Jack Dorsey ha tirato fuori dal cilindro un progetto che merita attenzione. Si chiama Buzz ed è una piattaforma di messaggistica pensata per far collaborare, dentro lo stesso spazio di lavoro, persone in carne e ossa e agenti di Intelligenza Artificiale. Il cofondatore di Twitter, oggi alla guida di Block, ha reso pubblico il codice su GitHub, il che significa che chiunque voglia metterci le mani può farlo fin da subito.
Il tempismo non è casuale. Da mesi diverse aziende stanno provando a dare vita ad assistenti software capaci di intervenire nelle conversazioni, sbrigare compiti ripetitivi e dare una mano concreta a chi scrive codice. Buzz resta un esperimento, questo va detto chiaro, ma porta con sé qualche idea che potrebbe pesare sul modo in cui verranno costruite le piattaforme di collaborazione per i team tecnici nei prossimi anni.
Non un semplice chatbot ma un collaboratore a tutti gli effetti
Il cuore del progetto sta tutto qui. L’obiettivo di Buzz è mettere utenti e agenti AI nello stesso ambiente, alla pari. E attenzione, perché gli agenti di cui si parla non sono i soliti chatbot che rispondono a comando. Sono componenti software veri e propri, capaci di ricevere istruzioni, elaborare richieste e prendere parte alle conversazioni per portare a termine compiti precisi. Analizzare porzioni di codice, scrivere documentazione, dare supporto durante lo sviluppo. Roba concreta, insomma.
C’è poi un dettaglio che fa la differenza sul fronte sicurezza. Ogni agente AI dentro Buzz riceve una propria identità crittografica, distinta da quella del suo proprietario. A questa si aggiunge un sistema di autorizzazioni e firma che genera un registro verificabile di ogni singola azione compiuta. In pratica si sa sempre chi ha fatto cosa, e questo in ambienti di lavoro dove più agenti operano in autonomia non è affatto un dettaglio secondario.

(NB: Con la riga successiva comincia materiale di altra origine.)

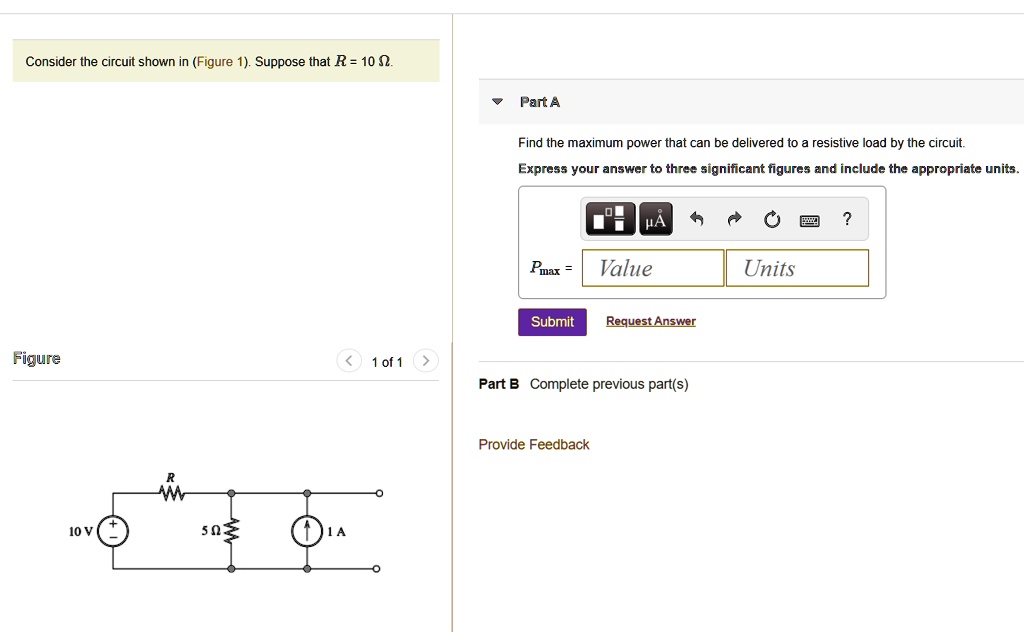This screenshot has height=632, width=1024.
Task: Click the 1 of 1 page indicator
Action: (387, 362)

Codice aperto e sviluppo assistito dall’AI
La distribuzione avviene tramite GitHub con codice sorgente pubblico. Gli sviluppatori possono quindi studiare l’architettura, proporre modifiche e contribuire in prima persona all’evoluzione del progetto. La scelta dell’open source apre anche alla personalizzazione, perché permette di adattare la piattaforma a esigenze particolari, magari integrando nuovi modelli linguistici oppure servizi su misura.
Curioso il fatto che Buzz sia stato realizzato appoggiandosi a strumenti di sviluppo assistiti dall’AI, un metodo che Dorsey ha già sperimentato in altri suoi progetti degli ultimi mesi. L’AI, dunque, non entra in gioco solo nelle funzioni dell’app ma anche nel processo che l’ha portata alla luce.
Gli scenari d’uso non mancano. Un agente potrebbe tenere d’occhio i repository Git, produrre riepiloghi delle modifiche, suggerire revisioni, recuperare documentazione tecnica o rispondere in automatico alle domande che tornano di continuo tra i membri del team. Portando tutto dentro la chat si taglia il numero di strumenti separati da usare durante il lavoro.
Sul piano tecnico, soluzioni di questo tipo poggiano di solito su API dedicate ai modelli linguistici, sistemi di autenticazione, gestione dei permessi e integrazioni con servizi esterni. Alla fine la qualità dell’esperienza dipende da una cosa sola, ovvero dalla capacità dell’agente di non perdere il filo della conversazione e di accedere in modo sicuro alle risorse per cui ha ricevuto il via libera.